The second study, available online on 25 July 2023, aimed to understand the regulation of CYPs in the hippocampus in response to antiepileptic drug, phenytoin (PHT). PHT causes neuronal damage and cognitive impairment, leading to increased expression of CYP-mediated testosterone metabolism. The study found that pregnenolone 16α-carbonitrile (PCN), a pregnane X receptor (PXR) agonist, relieved PHT-induced neuronal side effects. Surprisingly, PCN increased hepatic CYP expression but decreased hippocampal CYP3A11 and CYP2B10 expression. The hippocampal CYP suppression by PCN was independent of PXR but associated with the activation of glucocorticoid receptor signaling pathway. Corresponding authors Hui Wang and Dan Xu conclude, "We propose glucocorticoids as a potential therapeutic strategy for mitigating the neuronal side effects of PHT. Within the coming 5 to 10 years, this research holds the potential to drive substantial progress in the field of PCN, potentially revolutionizing our understanding of PCN's mechanisms within the body."

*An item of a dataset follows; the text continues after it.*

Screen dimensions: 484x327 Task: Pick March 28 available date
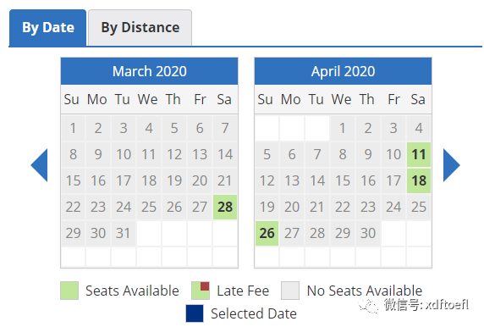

The third study, available online on 28 July 2023, attempted to demonstrate the link between gut microbiome and AD progression. It found that gut dysbiosis in transgenic AD mice increased the levels of trimethylamine N-oxide (TMAO), which activated the CDK5/STAT3 pathway in the brain, leading to enhanced cognitive impairment. Fecal microbiota transplantation from non-transgenic mice mitigated neuronal inflammation. "The involving microbiota-gut-brain axis mechanisms underlying AD pathology may afford a new perspective on the novel targets for AD treatment," explain corresponding authors Dr. Yan-Fang Xian and Dr. Zhi-Xiu Lin.

Overall, these studies pave the way for further research and improved treatment strategies.